Des produits plus chers ? Ces produits dit d'appel, souvent mis en promotion pour attirer le client, ne pourront plus être vendus au rabais en raison d'une autre mesure de la loi Alimentation, qui pourrait toucher au portefeuille des ménages : le relèvement du seuil de revente à perte de 10%, qui impose aux supermarchés de revendre un produit au minimum au prix auquel ils l’ont acheté, majoré de 10%. Les associations de consommateurs craignent que les distributeurs, peu enclins à rogner sur leurs marges, augmentent mécaniquement les prix avec cette mesure.
"Augmenter le prix de vente minimal auquel il est permis de revendre un produit conduira à une hausse des prix. Celle-ci concernera d’abord les produits de grande marque, qui servent de produit d’appel aux distributeurs et sont donc régulièrement vendus à marge faible", avait expliqué l’UFC-Que Choisir, estimant à 2,4% la hausse moyenne des prix des produits concernés. Mais selon les distributeurs, l’augmentation des prix sera contenue entre 0,1% et 0,8%.
Une infographie du ministère de l'Agriculture détaille ce que doit changer la loi Alimentation dans la rétribution des agriculteurs. ©capture d'écran/agriculture.gouv.fr
Comment vont se mobiliser les agriculteurs ?
Appel à la mobilisation. Pour les agriculteurs, ces mesures doivent a contrario augmenter leur pouvoir d’achat, en leur garantissant d’être mieux rétribués, alors qu'un tiers d’entre eux vit avec moins de 350 euros par mois. Et l’annonce du ministre de l’Agriculture mercredi matin a ainsi mis le feu aux poudres : les agriculteurs sont appelés à se mobiliser la semaine prochaine partout en France pour protester contre le report de ces ordonnances. "Nous n’appelons pas à la violence ni aux blocages, mais nous appelons à exprimer nos revendications", a lancé sur Europe 1 Christiane Lambert, présidente de la FNSEA, syndicat majoritaire chez les agriculteurs.
Ras-le-bol fiscal. "Nous avons besoin que le président tienne ses promesses. Reporter d’une semaine nous pouvons le comprendre, mais le plus important c’est qu’au 1er janvier le texte puisse s’appliquer.
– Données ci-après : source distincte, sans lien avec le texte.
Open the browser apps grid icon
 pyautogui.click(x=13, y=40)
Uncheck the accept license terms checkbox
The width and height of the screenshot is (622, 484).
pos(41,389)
Nous en avons besoin pour que les négociations commerciales (avec la grande distribution, ndlr) puissent se faire avec ce nouveau code des relations commerciales tel qu’il a été écrit dans la loi", défend Christiane Lambert. Au-delà du report de la loi Alimentation, les agriculteurs entendent, comme les "gilets jaunes", exprimer leur ras-le-bol fiscal. En cause notamment, l’augmentation de la redevance aux pollutions diffuses, une taxe dédiée au soutien à la conversion à l’agriculture biologique et payée par ceux qui utilisent certains pesticides.
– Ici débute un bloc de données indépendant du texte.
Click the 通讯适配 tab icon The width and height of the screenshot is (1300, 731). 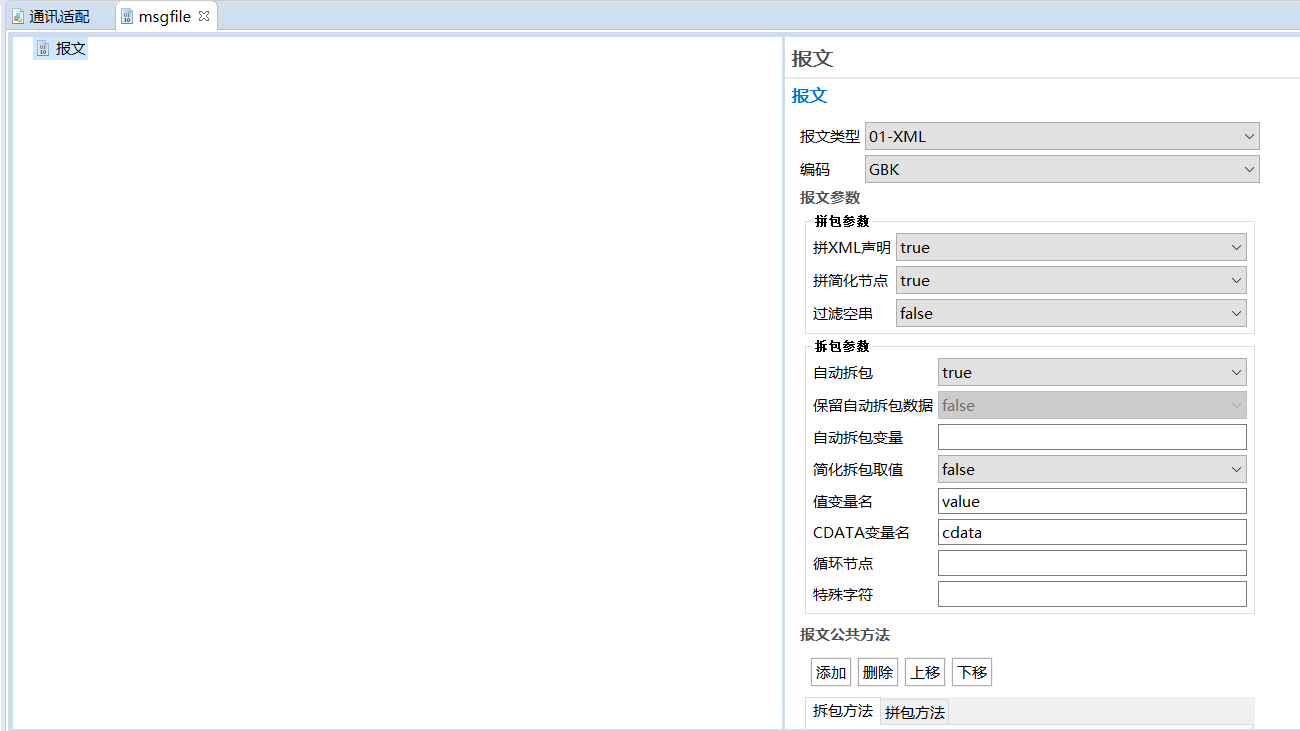(x=18, y=17)
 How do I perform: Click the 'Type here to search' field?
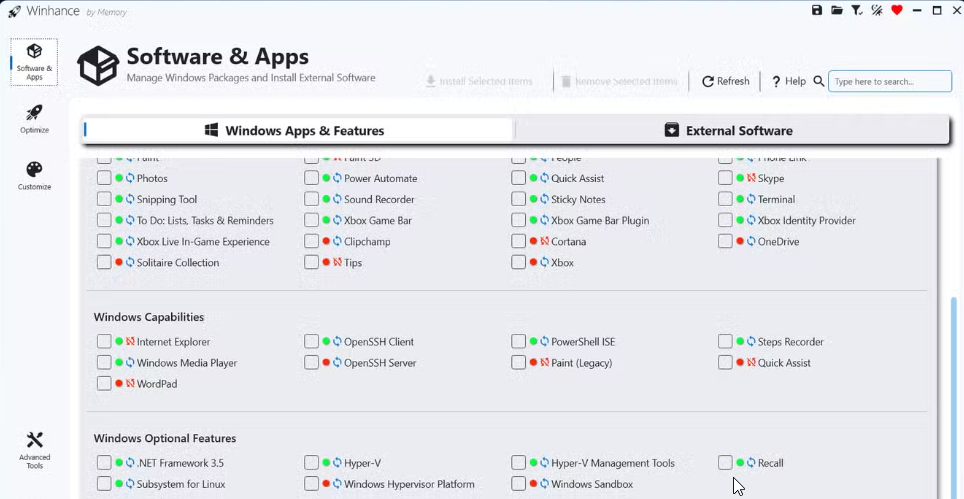890,81
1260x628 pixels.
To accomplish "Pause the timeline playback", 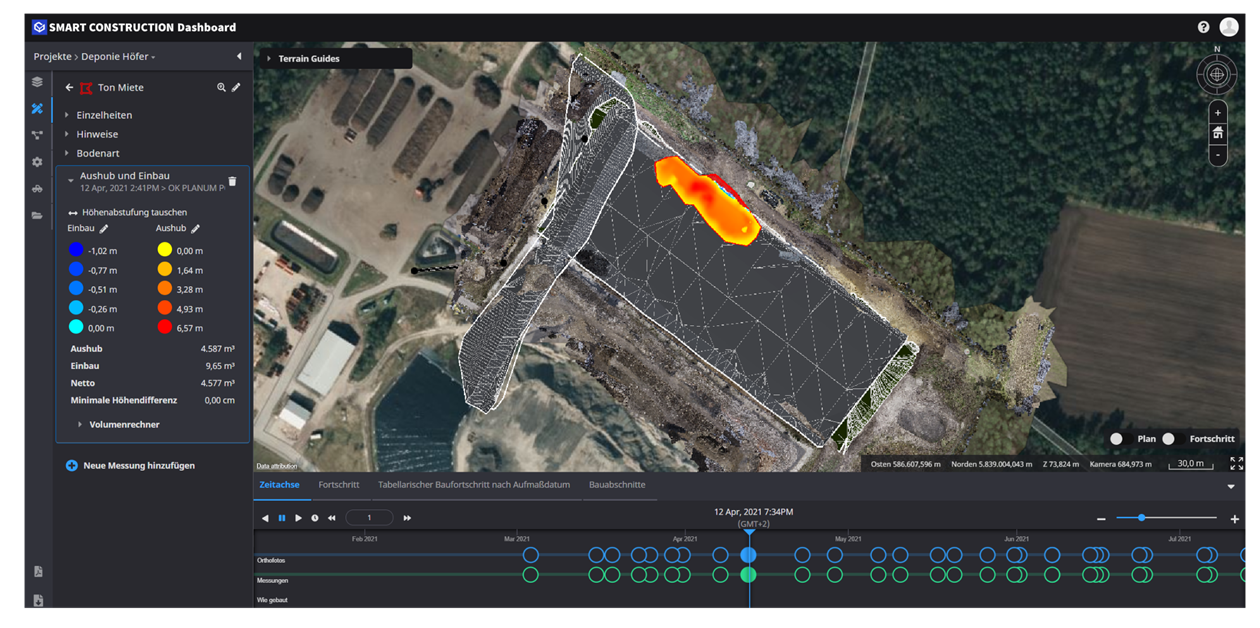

Des actions loin de celles des "gilets jaunes". La FNSEA va déléguer à ses présidents départementaux l’organisation des mobilisations prévues du lundi 10 au jeudi 13 décembre. "Nous sommes un syndicat organisé et responsable. Il y aura un début et une fin. Ça ne se passera pas partout de la même façon, il y aura différentes actions, dans le respect des biens et des personnes. Nous ne voulons pas embêter les Français ou perturber l’activité économique", assure-t-elle, affirmant "ne pas rejoindre les 'gilets jaunes'". Ainsi, les agriculteurs mobilisés devraient notamment mener des actions devant les préfectures ou des permanences de députés.